Switching from wired to wireless getting "network down"
J. Porter Clark
jpc at porterclark.com
Sat Mar 28 10:05:54 PDT 2009
On Sat, Mar 28, 2009 at 09:46:26AM -0700, Sam Leffler wrote:
>
> Andrew Thompson wrote:
> > On Sat, Mar 28, 2009 at 09:35:46AM -0700, Sam Leffler wrote:
> >
> >> J. Porter Clark wrote:
> >>>>
> >>> I've been playing around with this sort of setup, too, where I
> >>> want a command line to change from wired to wireless (at the
> >>> same IP address, even) and back again. I haven't found the
> >>> magic solution, particularly one that doesn't have a lot of
> >>> hardcoded network config in it. I'm also somewhat ticked that
> >>> "route flush" doesn't really flush all routes like the man page
> >>> says. 8-) Eventually, I usually arrive at a point where I can't
> >>> find my way back and have to reboot to get some work done.
> >>>
> >>> Some things I've been using are "route delete <my ip address>"

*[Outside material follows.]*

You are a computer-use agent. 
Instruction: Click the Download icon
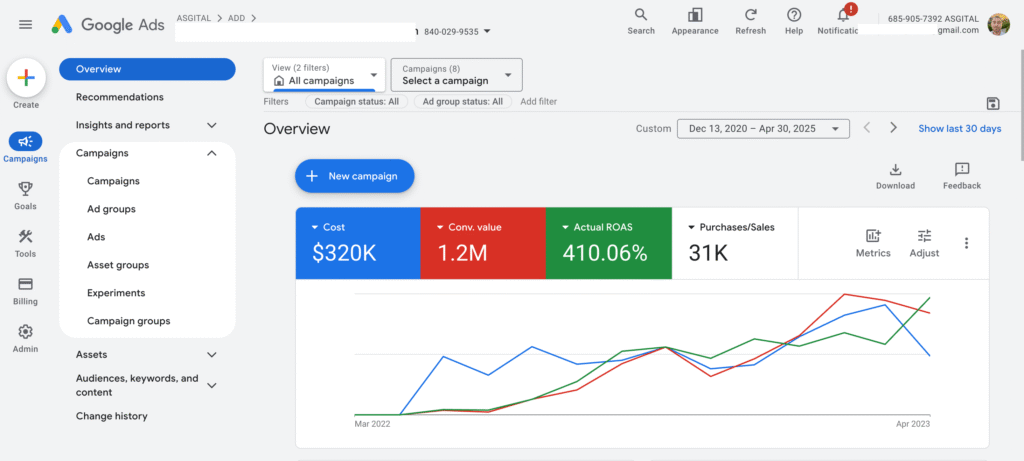tap(895, 170)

> >>> and "route add -ifp <interface> default". Might be a good idea
> >>> to "arp -a -d", too.
> >>>
> >> If this is 7.x or later, have you tried using lagg(4) to do automatic
> >> failover? The man page says wpa doesn't work but after talking to Andrew
> >> we think that's no longer true. I haven't had a chance to try it myself.
> >
> > This is becuase lagg(4) will set the interface down/up when grabbing it
> > and wpa_supplicant does not get restarted. This may work now but looking
> > through /etc/devd.conf I dont see a rule to handle it (only ATTACH and
> > LINK_UP events). A new devd event may need to be added to handle this
> > situation. Patches welcome.
>
> I believe LINK_UP should be sufficient but we need to check.
FreeBSD-STABLE (says 7.2-PRERELEASE at the moment).
I haven't tried lagg(4), because I didn't know it existed, but I
will look into it--it sounds like just what I need, if it works!
In fact, I am only doing WEP on this network. The laptop that
I'm using is an employer-issued Dell Latitude E6500, which has
the dreaded Intel 5100AGN among its faults. To get wireless
working, I'm ignoring that and using an old Agere Orinoco Gold
card (wi), which AFAIK doesn't know how to do WPA--I could be
wrong. The reason I'm having to switch between it and the wired
interface is that I can get no better than about 3 Mbps through
the wireless card, and I actually have 10 Mbps downlink service
here. So I do wired when I need performance and wireless when I
need mobility, at least until support for the 5100 arrives.